**TASK REQUIREMENTS**
Could you update the rows starting with the line with "Accueil (194, 121)" and going on through the line with "Livre (8, 1893)", replacing "Reportages" with "Articles" and leaving everything else as it is?

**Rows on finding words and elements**
------------------------
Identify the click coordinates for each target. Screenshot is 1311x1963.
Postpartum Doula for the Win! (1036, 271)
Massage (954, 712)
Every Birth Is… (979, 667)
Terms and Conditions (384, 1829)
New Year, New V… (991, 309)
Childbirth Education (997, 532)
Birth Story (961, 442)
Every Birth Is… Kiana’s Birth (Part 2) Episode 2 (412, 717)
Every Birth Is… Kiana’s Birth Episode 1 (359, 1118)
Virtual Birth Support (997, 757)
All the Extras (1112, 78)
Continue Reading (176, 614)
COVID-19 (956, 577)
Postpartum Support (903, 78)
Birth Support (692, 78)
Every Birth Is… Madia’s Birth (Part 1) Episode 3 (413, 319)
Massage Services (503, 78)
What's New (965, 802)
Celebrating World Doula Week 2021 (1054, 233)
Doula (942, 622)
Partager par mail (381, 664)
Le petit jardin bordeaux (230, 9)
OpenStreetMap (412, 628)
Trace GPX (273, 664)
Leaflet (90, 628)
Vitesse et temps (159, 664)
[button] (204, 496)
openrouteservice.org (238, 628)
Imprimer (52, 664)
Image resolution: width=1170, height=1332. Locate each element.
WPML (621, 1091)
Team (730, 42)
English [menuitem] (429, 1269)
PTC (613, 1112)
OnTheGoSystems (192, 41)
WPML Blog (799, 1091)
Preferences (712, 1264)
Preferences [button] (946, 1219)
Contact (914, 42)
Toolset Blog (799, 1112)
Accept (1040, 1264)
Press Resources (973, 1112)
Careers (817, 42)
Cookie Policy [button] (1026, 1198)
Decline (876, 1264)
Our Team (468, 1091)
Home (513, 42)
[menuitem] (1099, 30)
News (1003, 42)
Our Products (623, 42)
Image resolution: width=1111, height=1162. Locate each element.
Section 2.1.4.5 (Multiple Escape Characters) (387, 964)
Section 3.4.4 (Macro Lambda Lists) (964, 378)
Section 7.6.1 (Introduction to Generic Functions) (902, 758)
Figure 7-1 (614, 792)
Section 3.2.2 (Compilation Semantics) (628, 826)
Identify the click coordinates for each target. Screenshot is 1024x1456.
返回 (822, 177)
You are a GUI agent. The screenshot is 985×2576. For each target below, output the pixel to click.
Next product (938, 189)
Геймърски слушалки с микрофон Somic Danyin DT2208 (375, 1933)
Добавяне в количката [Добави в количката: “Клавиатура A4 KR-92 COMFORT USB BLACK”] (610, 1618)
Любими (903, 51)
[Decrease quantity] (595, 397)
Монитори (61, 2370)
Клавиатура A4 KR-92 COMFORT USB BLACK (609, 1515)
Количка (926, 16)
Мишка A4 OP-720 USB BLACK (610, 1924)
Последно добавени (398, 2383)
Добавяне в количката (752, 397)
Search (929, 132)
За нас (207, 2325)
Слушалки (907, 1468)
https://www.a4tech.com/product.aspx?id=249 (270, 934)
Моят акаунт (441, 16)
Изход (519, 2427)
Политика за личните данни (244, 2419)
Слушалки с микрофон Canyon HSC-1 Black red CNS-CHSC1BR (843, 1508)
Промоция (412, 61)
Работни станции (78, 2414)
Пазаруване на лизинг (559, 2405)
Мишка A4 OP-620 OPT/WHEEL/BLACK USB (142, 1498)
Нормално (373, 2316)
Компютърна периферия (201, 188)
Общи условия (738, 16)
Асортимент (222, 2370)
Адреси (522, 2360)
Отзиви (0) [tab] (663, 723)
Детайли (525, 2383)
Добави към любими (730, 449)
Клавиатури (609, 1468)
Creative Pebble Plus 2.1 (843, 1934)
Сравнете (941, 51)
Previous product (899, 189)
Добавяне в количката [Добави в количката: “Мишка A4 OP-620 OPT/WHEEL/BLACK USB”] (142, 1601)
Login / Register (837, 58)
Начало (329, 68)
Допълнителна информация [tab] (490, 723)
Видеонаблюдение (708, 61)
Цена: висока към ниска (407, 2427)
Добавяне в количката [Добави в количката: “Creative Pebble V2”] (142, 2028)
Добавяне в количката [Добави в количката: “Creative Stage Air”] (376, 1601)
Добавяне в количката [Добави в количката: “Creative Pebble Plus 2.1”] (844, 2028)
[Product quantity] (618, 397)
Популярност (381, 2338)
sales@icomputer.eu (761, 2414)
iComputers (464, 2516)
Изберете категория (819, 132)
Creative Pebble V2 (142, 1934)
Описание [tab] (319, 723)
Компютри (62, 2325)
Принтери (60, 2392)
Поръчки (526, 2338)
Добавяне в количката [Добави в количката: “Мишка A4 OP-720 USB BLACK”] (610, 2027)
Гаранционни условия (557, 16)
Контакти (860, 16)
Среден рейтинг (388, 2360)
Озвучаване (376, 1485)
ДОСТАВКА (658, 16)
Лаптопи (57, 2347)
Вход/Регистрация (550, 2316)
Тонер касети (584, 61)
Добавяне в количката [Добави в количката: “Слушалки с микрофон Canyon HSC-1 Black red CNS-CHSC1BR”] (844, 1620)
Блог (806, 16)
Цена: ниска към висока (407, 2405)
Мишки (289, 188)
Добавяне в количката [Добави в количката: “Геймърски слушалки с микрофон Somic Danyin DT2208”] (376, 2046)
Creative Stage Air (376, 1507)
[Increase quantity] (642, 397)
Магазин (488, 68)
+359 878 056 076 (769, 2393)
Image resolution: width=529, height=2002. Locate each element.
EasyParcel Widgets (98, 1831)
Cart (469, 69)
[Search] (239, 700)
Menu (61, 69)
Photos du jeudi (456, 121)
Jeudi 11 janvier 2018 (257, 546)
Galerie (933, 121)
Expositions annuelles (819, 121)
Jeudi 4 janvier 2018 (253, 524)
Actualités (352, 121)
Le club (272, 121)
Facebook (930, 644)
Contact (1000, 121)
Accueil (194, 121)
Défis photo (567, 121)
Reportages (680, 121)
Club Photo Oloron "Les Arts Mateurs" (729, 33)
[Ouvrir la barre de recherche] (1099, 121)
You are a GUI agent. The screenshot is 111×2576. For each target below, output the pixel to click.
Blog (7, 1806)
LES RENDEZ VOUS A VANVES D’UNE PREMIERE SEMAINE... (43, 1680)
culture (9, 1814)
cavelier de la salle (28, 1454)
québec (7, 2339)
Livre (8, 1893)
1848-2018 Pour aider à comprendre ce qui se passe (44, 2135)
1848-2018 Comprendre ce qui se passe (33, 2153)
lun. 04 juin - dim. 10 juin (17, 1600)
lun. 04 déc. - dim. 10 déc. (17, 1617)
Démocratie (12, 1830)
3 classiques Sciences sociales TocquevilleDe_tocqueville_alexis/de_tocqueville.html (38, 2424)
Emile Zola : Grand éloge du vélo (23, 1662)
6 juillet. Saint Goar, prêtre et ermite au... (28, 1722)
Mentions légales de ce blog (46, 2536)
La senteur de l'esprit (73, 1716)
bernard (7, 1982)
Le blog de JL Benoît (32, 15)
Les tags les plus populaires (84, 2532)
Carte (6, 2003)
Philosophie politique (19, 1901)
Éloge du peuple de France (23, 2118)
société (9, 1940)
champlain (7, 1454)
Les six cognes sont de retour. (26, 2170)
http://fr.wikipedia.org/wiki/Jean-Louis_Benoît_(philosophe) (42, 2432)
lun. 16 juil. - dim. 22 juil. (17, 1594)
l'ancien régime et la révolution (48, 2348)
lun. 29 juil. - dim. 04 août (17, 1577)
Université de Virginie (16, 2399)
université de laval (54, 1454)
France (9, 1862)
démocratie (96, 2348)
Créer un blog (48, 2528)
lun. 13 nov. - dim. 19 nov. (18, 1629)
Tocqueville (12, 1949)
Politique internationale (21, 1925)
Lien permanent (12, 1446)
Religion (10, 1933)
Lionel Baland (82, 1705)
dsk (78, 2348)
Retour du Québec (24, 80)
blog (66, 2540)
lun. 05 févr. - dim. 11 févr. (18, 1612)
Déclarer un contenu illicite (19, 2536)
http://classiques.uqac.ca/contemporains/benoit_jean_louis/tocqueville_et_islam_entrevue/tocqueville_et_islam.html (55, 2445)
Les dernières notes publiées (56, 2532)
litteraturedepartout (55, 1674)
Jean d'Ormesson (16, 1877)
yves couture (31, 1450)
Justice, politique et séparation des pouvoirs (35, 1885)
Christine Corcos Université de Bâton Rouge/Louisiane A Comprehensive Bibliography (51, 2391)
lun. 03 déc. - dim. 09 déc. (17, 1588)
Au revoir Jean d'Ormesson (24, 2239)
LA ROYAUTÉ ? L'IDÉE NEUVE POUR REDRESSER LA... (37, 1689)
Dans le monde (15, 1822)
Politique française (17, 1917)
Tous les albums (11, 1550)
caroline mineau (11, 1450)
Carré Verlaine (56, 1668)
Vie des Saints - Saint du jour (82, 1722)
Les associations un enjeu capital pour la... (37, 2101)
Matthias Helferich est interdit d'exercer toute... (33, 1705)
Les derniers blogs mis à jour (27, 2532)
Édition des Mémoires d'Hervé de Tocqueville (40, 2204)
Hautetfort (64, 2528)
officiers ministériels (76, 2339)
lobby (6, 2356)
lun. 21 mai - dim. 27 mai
------------------------
**PROBLEM SOLUTION**
Accueil (194, 121)
Défis photo (567, 121)
Articles (680, 121)
Club Photo Oloron "Les Arts Mateurs" (729, 33)
[Ouvrir la barre de recherche] (1099, 121)
You are a GUI agent. The screenshot is 111×2576. For each target below, output the pixel to click.
Blog (7, 1806)
LES RENDEZ VOUS A VANVES D’UNE PREMIERE SEMAINE... (43, 1680)
culture (9, 1814)
cavelier de la salle (28, 1454)
québec (7, 2339)
Livre (8, 1893)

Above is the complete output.